#### TASK BRIEF:
Convert every line of the entries below into a Markdown table with two columns, Row and Line. Skip blank lines, put a running row number under Row, and put the text of each line under Line.

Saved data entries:
□ □ □ □ □ □ □
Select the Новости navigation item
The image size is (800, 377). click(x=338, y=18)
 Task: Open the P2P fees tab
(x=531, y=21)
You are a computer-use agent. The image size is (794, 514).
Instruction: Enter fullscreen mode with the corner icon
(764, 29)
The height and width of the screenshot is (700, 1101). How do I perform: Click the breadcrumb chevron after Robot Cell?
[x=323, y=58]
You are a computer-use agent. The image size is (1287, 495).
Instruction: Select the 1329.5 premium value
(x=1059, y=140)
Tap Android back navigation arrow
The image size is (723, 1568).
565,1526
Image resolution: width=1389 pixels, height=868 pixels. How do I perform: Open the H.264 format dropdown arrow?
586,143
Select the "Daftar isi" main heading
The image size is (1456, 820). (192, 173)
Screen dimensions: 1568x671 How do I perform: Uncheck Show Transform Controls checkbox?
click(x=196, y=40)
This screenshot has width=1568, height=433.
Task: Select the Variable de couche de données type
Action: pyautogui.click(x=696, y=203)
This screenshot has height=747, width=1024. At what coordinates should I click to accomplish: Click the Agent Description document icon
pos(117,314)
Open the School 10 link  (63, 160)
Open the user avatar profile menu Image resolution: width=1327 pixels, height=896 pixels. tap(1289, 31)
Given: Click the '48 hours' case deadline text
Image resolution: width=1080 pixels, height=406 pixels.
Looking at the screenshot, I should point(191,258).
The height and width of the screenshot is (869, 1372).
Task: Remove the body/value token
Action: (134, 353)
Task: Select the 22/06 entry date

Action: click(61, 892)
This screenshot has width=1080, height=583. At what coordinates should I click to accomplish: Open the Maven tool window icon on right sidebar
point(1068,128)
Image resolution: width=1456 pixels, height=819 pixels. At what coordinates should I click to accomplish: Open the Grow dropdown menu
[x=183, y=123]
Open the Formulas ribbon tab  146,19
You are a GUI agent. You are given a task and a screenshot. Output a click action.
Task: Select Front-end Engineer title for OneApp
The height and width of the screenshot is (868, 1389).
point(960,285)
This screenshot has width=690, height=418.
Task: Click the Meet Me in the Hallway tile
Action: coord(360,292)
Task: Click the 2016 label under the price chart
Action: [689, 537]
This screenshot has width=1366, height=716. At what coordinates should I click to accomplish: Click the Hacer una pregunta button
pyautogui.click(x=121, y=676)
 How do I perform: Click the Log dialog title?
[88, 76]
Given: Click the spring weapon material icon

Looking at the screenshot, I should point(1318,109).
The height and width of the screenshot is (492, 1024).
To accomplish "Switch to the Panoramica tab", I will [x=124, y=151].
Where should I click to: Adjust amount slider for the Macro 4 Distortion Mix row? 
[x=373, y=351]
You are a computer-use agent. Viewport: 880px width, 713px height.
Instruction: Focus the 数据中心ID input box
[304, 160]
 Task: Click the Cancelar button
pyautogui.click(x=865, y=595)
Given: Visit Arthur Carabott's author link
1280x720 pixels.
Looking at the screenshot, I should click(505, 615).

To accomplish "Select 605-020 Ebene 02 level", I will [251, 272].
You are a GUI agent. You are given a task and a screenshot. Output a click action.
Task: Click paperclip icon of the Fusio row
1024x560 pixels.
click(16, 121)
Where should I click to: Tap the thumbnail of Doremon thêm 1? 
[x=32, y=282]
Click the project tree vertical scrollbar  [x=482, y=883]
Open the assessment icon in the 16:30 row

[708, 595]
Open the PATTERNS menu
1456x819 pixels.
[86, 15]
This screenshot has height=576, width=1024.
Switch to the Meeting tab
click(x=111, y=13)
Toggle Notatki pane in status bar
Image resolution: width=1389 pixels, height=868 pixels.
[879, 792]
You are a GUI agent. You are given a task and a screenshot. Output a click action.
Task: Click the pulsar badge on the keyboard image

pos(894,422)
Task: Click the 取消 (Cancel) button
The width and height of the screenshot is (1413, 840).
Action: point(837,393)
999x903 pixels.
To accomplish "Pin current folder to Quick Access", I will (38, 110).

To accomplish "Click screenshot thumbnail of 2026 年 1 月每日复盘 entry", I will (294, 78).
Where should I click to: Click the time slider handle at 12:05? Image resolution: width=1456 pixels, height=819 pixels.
□ □ □ □ □ □ □
#### EXERCISE RESULT:
| Row | Line |
|---|---|
| 1 | Select the Новости navigation item |
| 2 | The image size is (800, 377). click(x=338, y=18) |
| 3 |  Task: Open the P2P fees tab |
| 4 | (x=531, y=21) |
| 5 | You are a computer-use agent. The image size is (794, 514). |
| 6 | Instruction: Enter fullscreen mode with the corner icon |
| 7 | (764, 29) |
| 8 | The height and width of the screenshot is (700, 1101). How do I perform: Click the breadcrumb chevron after Robot Cell? |
| 9 | [x=323, y=58] |
| 10 | You are a computer-use agent. The image size is (1287, 495). |
| 11 | Instruction: Select the 1329.5 premium value |
| 12 | (x=1059, y=140) |
| 13 | Tap Android back navigation arrow |
| 14 | The image size is (723, 1568). |
| 15 | 565,1526 |
| 16 | Image resolution: width=1389 pixels, height=868 pixels. How do I perform: Open the H.264 format dropdown arrow? |
| 17 | 586,143 |
| 18 | Select the "Daftar isi" main heading |
| 19 | The image size is (1456, 820). (192, 173) |
| 20 | Screen dimensions: 1568x671 How do I perform: Uncheck Show Transform Controls checkbox? |
| 21 | click(x=196, y=40) |
| 22 | This screenshot has width=1568, height=433. |
| 23 | Task: Select the Variable de couche de données type |
| 24 | Action: pyautogui.click(x=696, y=203) |
| 25 | This screenshot has height=747, width=1024. At what coordinates should I click to accomplish: Click the Agent Description document icon |
| 26 | pos(117,314) |
| 27 | Open the School 10 link  (63, 160) |
| 28 | Open the user avatar profile menu Image resolution: width=1327 pixels, height=896 pixels. tap(1289, 31) |
| 29 | Given: Click the '48 hours' case deadline text |
| 30 | Image resolution: width=1080 pixels, height=406 pixels. |
| 31 | Looking at the screenshot, I should point(191,258). |
| 32 | The height and width of the screenshot is (869, 1372). |
| 33 | Task: Remove the body/value token |
| 34 | Action: (134, 353) |
| 35 | Task: Select the 22/06 entry date |
| 36 | Action: click(61, 892) |
| 37 | This screenshot has width=1080, height=583. At what coordinates should I click to accomplish: Open the Maven tool window icon on right sidebar |
| 38 | point(1068,128) |
| 39 | Image resolution: width=1456 pixels, height=819 pixels. At what coordinates should I click to accomplish: Open the Grow dropdown menu |
| 40 | [x=183, y=123] |
| 41 | Open the Formulas ribbon tab  146,19 |
| 42 | You are a GUI agent. You are given a task and a screenshot. Output a click action. |
| 43 | Task: Select Front-end Engineer title for OneApp |
| 44 | The height and width of the screenshot is (868, 1389). |
| 45 | point(960,285) |
| 46 | This screenshot has width=690, height=418. |
| 47 | Task: Click the Meet Me in the Hallway tile |
| 48 | Action: coord(360,292) |
| 49 | Task: Click the 2016 label under the price chart |
| 50 | Action: [689, 537] |
| 51 | This screenshot has width=1366, height=716. At what coordinates should I click to accomplish: Click the Hacer una pregunta button |
| 52 | pyautogui.click(x=121, y=676) |
| 53 |  How do I perform: Click the Log dialog title? |
| 54 | [88, 76] |
| 55 | Given: Click the spring weapon material icon |
| 56 | Looking at the screenshot, I should point(1318,109). |
| 57 | The height and width of the screenshot is (492, 1024). |
| 58 | To accomplish "Switch to the Panoramica tab", I will [x=124, y=151]. |
| 59 | Where should I click to: Adjust amount slider for the Macro 4 Distortion Mix row?  |
| 60 | [x=373, y=351] |
| 61 | You are a computer-use agent. Viewport: 880px width, 713px height. |
| 62 | Instruction: Focus the 数据中心ID input box |
| 63 | [304, 160] |
| 64 |  Task: Click the Cancelar button |
| 65 | pyautogui.click(x=865, y=595) |
| 66 | Given: Visit Arthur Carabott's author link |
| 67 | 1280x720 pixels. |
| 68 | Looking at the screenshot, I should click(505, 615). |
| 69 | To accomplish "Select 605-020 Ebene 02 level", I will [251, 272]. |
| 70 | You are a GUI agent. You are given a task and a screenshot. Output a click action. |
| 71 | Task: Click paperclip icon of the Fusio row |
| 72 | 1024x560 pixels. |
| 73 | click(16, 121) |
| 74 | Where should I click to: Tap the thumbnail of Doremon thêm 1?  |
| 75 | [x=32, y=282] |
| 76 | Click the project tree vertical scrollbar  [x=482, y=883] |
| 77 | Open the assessment icon in the 16:30 row |
| 78 | [708, 595] |
| 79 | Open the PATTERNS menu |
| 80 | 1456x819 pixels. |
| 81 | [86, 15] |
| 82 | This screenshot has height=576, width=1024. |
| 83 | Switch to the Meeting tab |
| 84 | click(x=111, y=13) |
| 85 | Toggle Notatki pane in status bar |
| 86 | Image resolution: width=1389 pixels, height=868 pixels. |
| 87 | [879, 792] |
| 88 | You are a GUI agent. You are given a task and a screenshot. Output a click action. |
| 89 | Task: Click the pulsar badge on the keyboard image |
| 90 | pos(894,422) |
| 91 | Task: Click the 取消 (Cancel) button |
| 92 | The width and height of the screenshot is (1413, 840). |
| 93 | Action: point(837,393) |
| 94 | 999x903 pixels. |
| 95 | To accomplish "Pin current folder to Quick Access", I will (38, 110). |
| 96 | To accomplish "Click screenshot thumbnail of 2026 年 1 月每日复盘 entry", I will (294, 78). |
| 97 | Where should I click to: Click the time slider handle at 12:05? Image resolution: width=1456 pixels, height=819 pixels. |